Padova, 50mila euro BCC Veneta per affitti accessibili
24/06/2026
A Padova l’Agenzia Sociale per la Casa “Padova per ABITARCI” ha intercettato 268 persone nei primi mesi di attività e rafforza il proprio intervento grazie al contributo di 50 mila euro stanziato da BCC Veneta per il Fondo Solidale di Garanzia Affitti. Il progetto, attivo dal 6 ottobre 2025, punta a favorire l’incontro tra proprietari e famiglie con reddito ma in difficoltà nel trovare un alloggio sul mercato libero, in una fase segnata da canoni elevati, offerta ridotta e crescente fragilità abitativa.
Un fondo per tutelare proprietari e inquilini
Il contributo di BCC Veneta, diviso in due tranche, alimenta il Fondo Solidale di Garanzia Affitti gestito dalla Fondazione Etisos. Lo strumento serve a proteggere i proprietari da eventuali morosità temporanee degli inquilini e, allo stesso tempo, a rendere più accessibile la locazione per nuclei familiari considerati affidabili ma spesso esclusi dalle condizioni del mercato.
La banca ha aderito al percorso fin dalla fase di costruzione del progetto, partecipando ai Tavoli dell’Abitare avviati nel gennaio 2024 dal Comune di Padova con Terzo Settore, cittadini e istituti di credito. Oltre al sostegno economico, BCC Veneta ha messo a disposizione la propria rete di oltre 30 mila soci e 170 mila clienti per diffondere le informazioni sull’iniziativa, attivando anche canali di finanziamento legati alla riqualificazione degli immobili e agli obiettivi del Climate City Contract Padova 2030.
I primi dati dell’Agenzia “Padova per ABITARCI”
Dal 7 ottobre 2025 al 28 maggio 2026 l’Agenzia è entrata in contatto con 268 persone. Di queste, 237 erano cittadini alla ricerca di una casa, 22 proprietari, 6 rappresentanti di associazioni o realtà del Terzo Settore e 3 assistenti sociali del Comune di Padova. I primi risultati indicano una garanzia già attivata e due in fase di attivazione.
Cinque proprietari hanno dato disponibilità a mettere alloggi sul circuito dell’Agenzia con canoni più accessibili, mentre sono state effettuate 15 simulazioni per il calcolo del canone concordato. Le soluzioni abitative reperite sono 8, tra appartamenti privati, social housing e opportunità emerse dalla rete del Terzo Settore. Nel database risultano inoltre 50 aspiranti inquilini, con l’obiettivo di incrociare le loro esigenze con quelle dei proprietari disponibili.

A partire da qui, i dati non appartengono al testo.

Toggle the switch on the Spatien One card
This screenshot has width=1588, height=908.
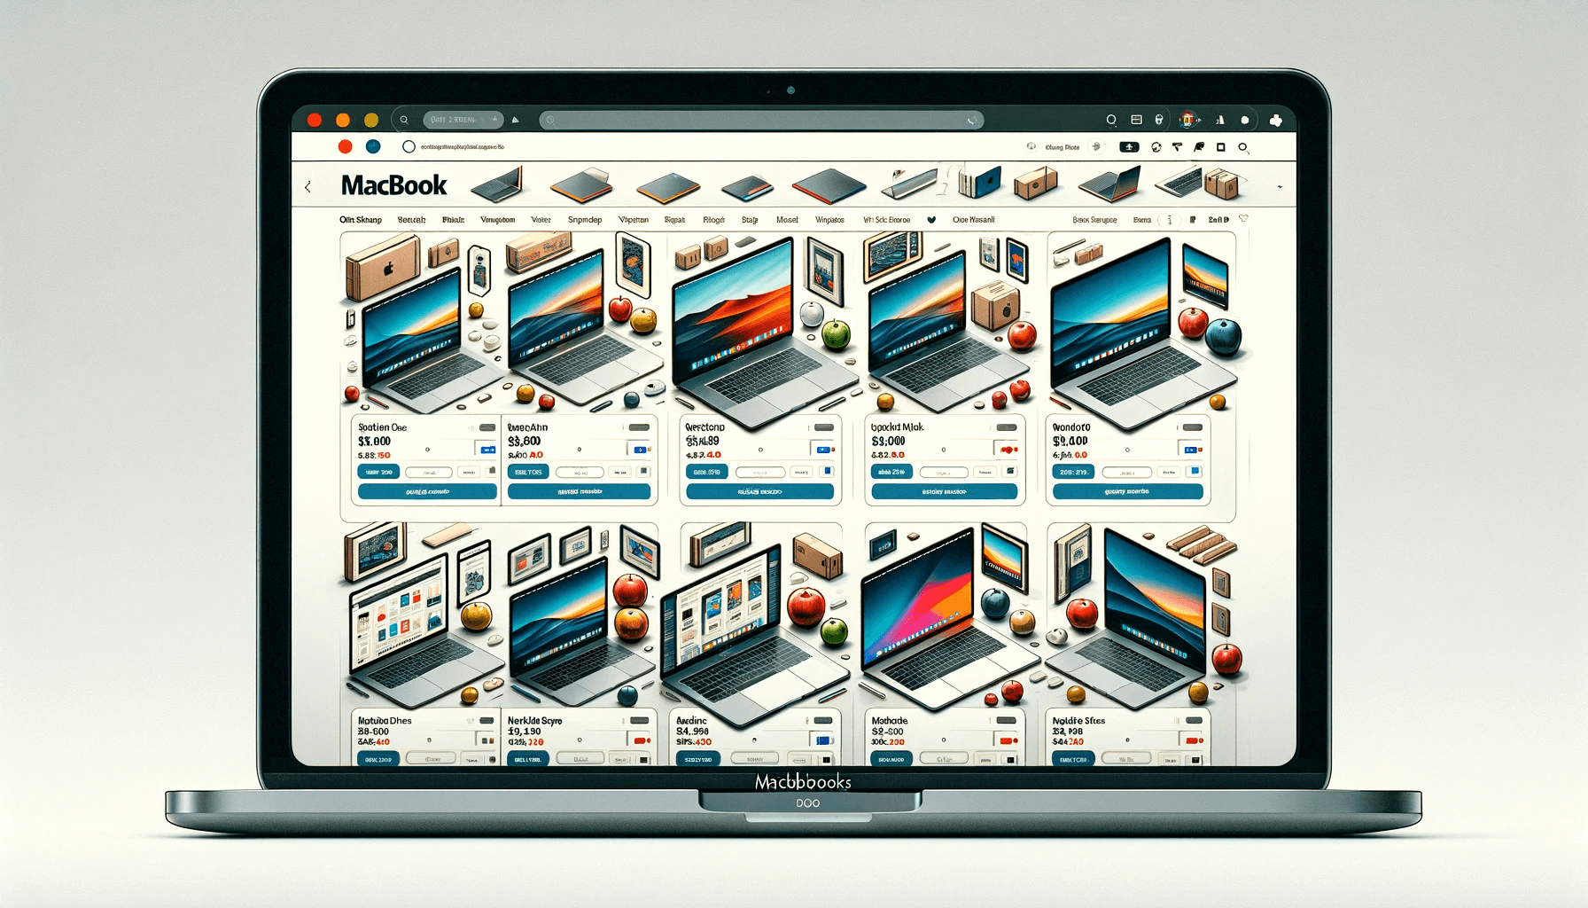(487, 427)
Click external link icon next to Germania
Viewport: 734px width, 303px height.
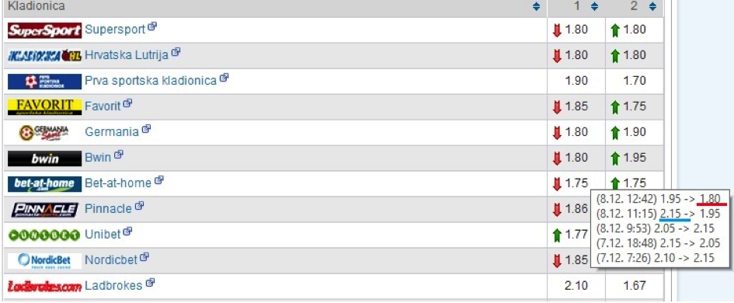click(x=146, y=128)
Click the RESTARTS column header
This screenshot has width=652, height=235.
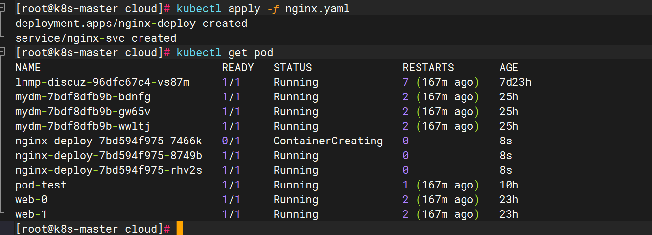[428, 68]
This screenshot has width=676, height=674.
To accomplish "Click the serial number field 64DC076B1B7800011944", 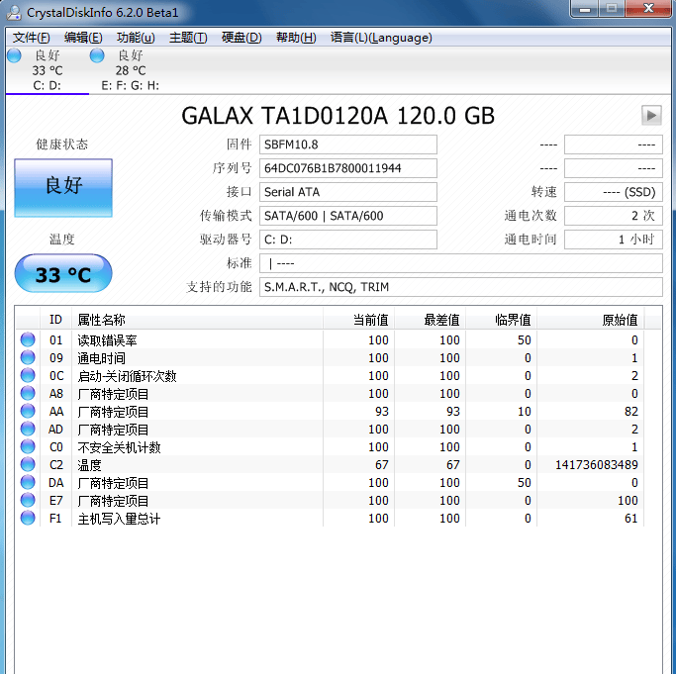I will pyautogui.click(x=348, y=168).
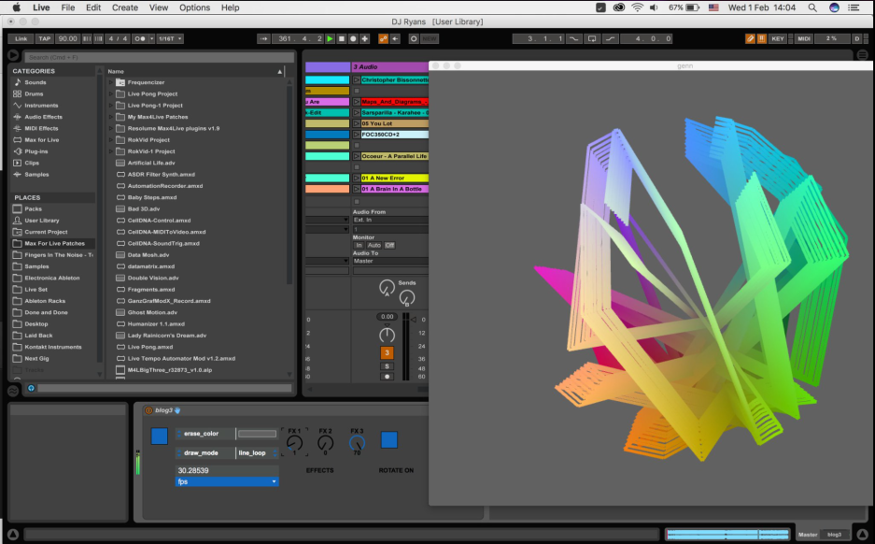Open the Options menu
875x544 pixels.
(193, 7)
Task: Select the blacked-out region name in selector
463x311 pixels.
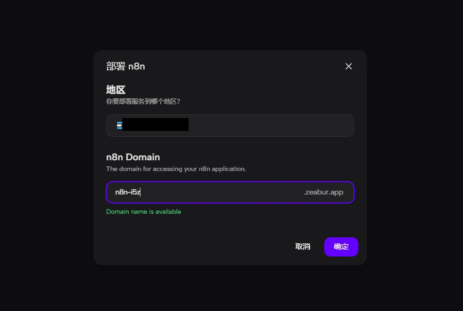Action: tap(155, 125)

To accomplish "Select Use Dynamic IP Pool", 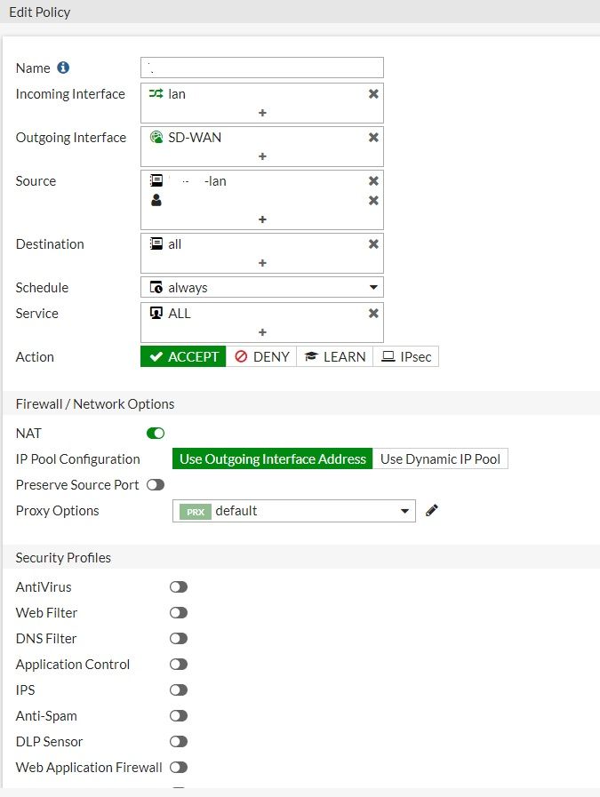I will click(440, 458).
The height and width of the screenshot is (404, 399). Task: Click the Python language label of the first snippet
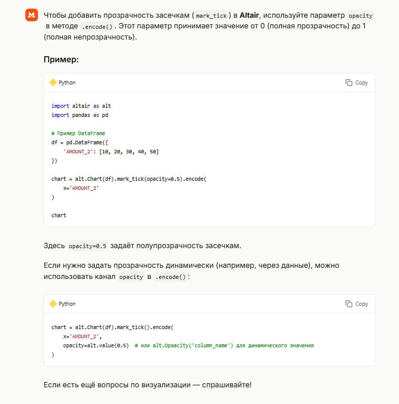[67, 83]
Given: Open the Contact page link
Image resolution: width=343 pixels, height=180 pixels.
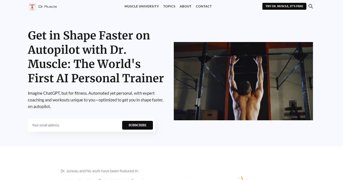Looking at the screenshot, I should tap(204, 6).
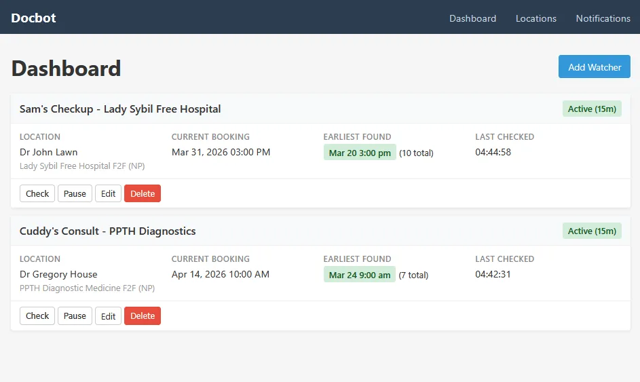The image size is (640, 382).
Task: Click Active (15m) badge on Cuddy's Consult
Action: 592,231
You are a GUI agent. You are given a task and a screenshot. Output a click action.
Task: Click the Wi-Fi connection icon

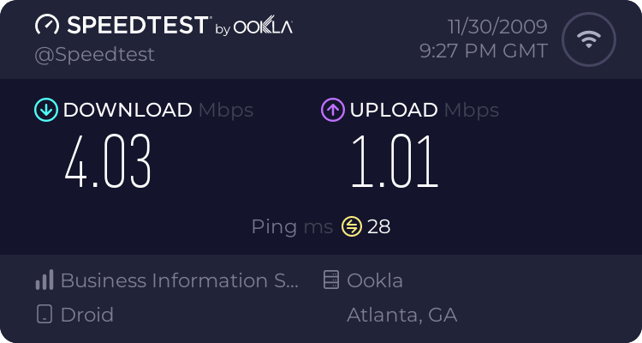588,40
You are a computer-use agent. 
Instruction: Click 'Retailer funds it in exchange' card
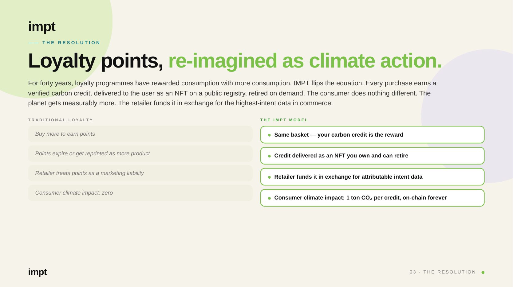372,177
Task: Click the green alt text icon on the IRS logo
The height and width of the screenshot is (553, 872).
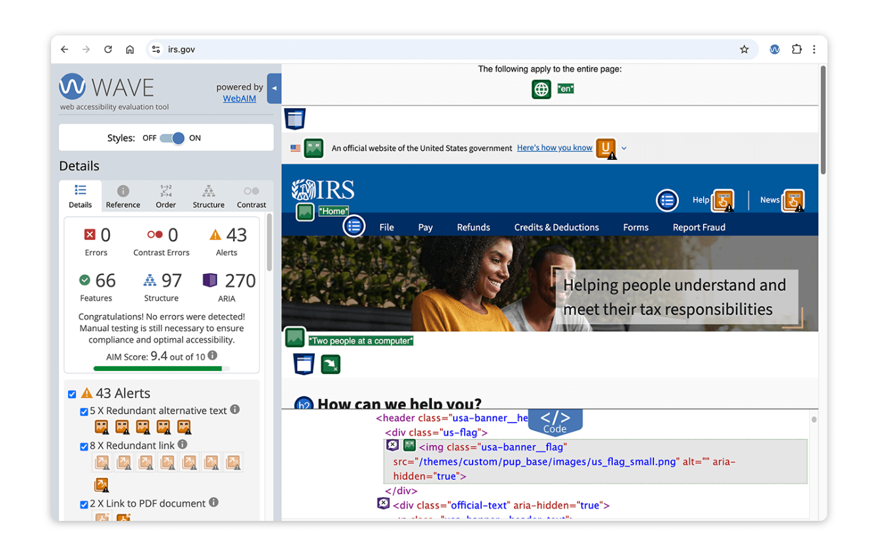Action: (304, 213)
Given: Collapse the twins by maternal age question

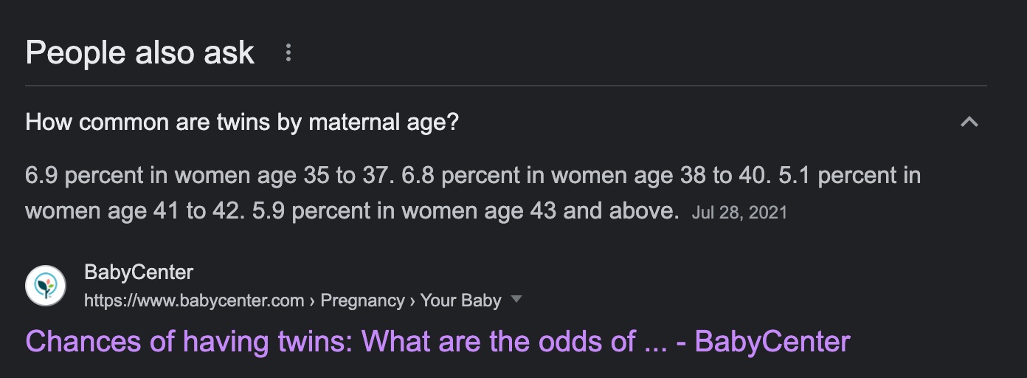Looking at the screenshot, I should point(969,122).
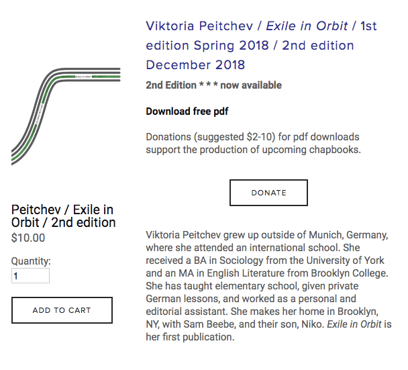408x370 pixels.
Task: Click the donations suggested $2-10 paragraph
Action: [x=253, y=143]
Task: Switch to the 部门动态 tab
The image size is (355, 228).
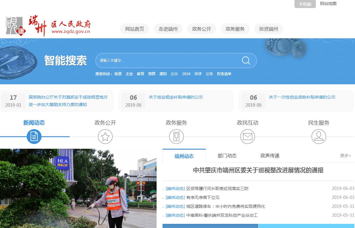Action: point(227,156)
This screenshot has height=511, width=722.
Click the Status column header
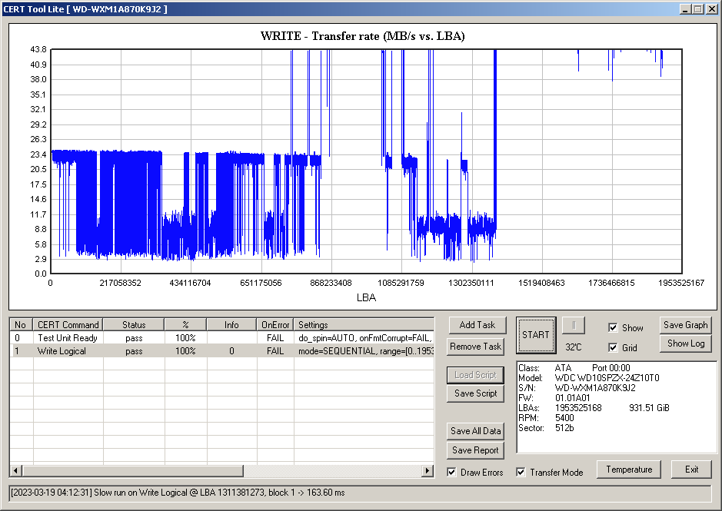[133, 325]
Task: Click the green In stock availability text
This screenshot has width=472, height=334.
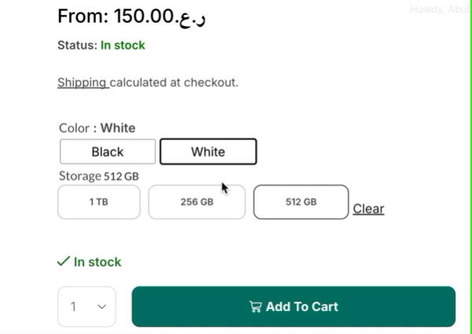Action: pyautogui.click(x=98, y=262)
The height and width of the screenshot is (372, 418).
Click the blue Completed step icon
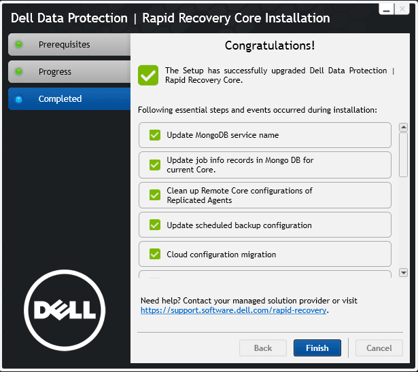(x=18, y=99)
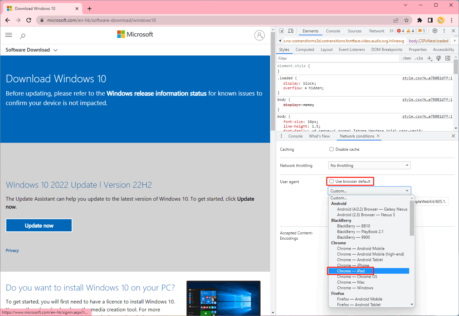Switch to the Computed tab
The width and height of the screenshot is (459, 316).
[x=305, y=49]
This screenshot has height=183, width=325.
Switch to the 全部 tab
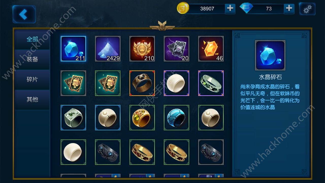[x=32, y=39]
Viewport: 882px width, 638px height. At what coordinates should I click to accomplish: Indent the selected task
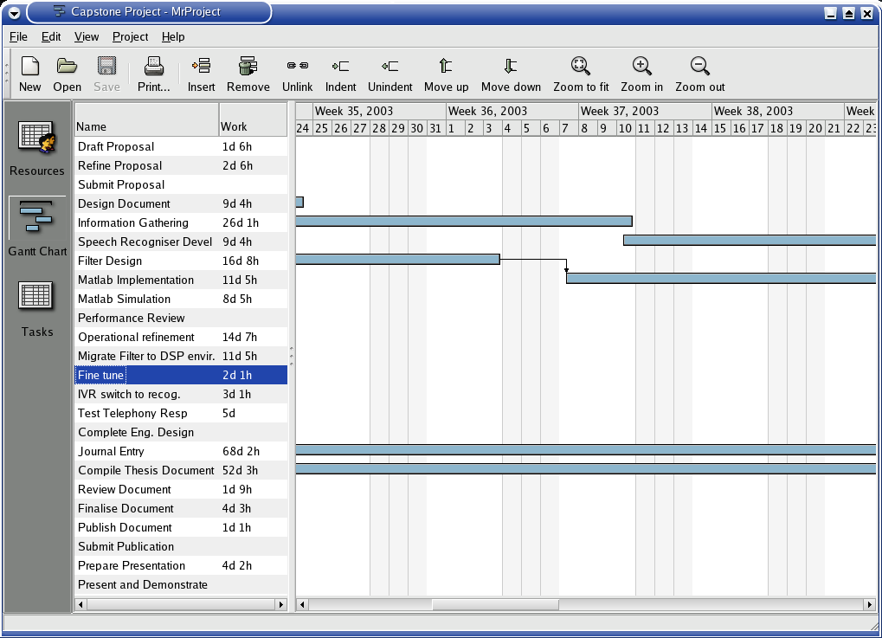pyautogui.click(x=340, y=67)
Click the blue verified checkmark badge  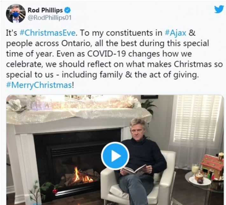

Il quadro sociale emerso mostra una forte pressione abitativa. Il 22% dei profili intercettati rientra nella cosiddetta fascia grigia, adatta a una locazione a canone concordato. Il restante 78% riguarda persone indirizzate verso altri servizi del territorio, spesso per redditi bassi, nuclei numerosi monoreddito o pensioni fino a 1.000 euro. Tra i 237 cittadini che hanno chiesto supporto, 161 avevano uno sfratto per fine locazione, mentre solo 6 risultavano coinvolti in uno sfratto per morosità.
Comune, banca e Terzo Settore nella stessa rete
L’assessora alle politiche abitative Francesca Benciolini ha ringraziato BCC Veneta per aver creduto nel percorso promosso dal Comune, collegando Agenzia e Fondo alla necessità di mantenere Padova attrattiva e accessibile per chi lavora, studia o vuole continuare a vivere in città. Secondo l’amministrazione, il tema della casa richiede strumenti condivisi e il coinvolgimento di soggetti pubblici, privati e sociali.
Il presidente di BCC Veneta, Flavio Piva, ha definito la partecipazione al progetto una scelta coerente con l’identità di banca del territorio, orientata a sostenere comunità, locatari affidabili e proprietari. Elisa Rossi, referente di Etisos Foundation, ha descritto il Fondo come uno strumento di welfare generativo, pensato per tornare a disposizione della comunità dopo ogni utilizzo. Paolo Mansour, coordinatore dell’Agenzia, ha ricordato che il servizio è gratuito e può attivare una garanzia economica per tutta la durata del contratto, con copertura fino a 18 mensilità in caso di morosità, insieme al monitoraggio della buona conduzione della locazione.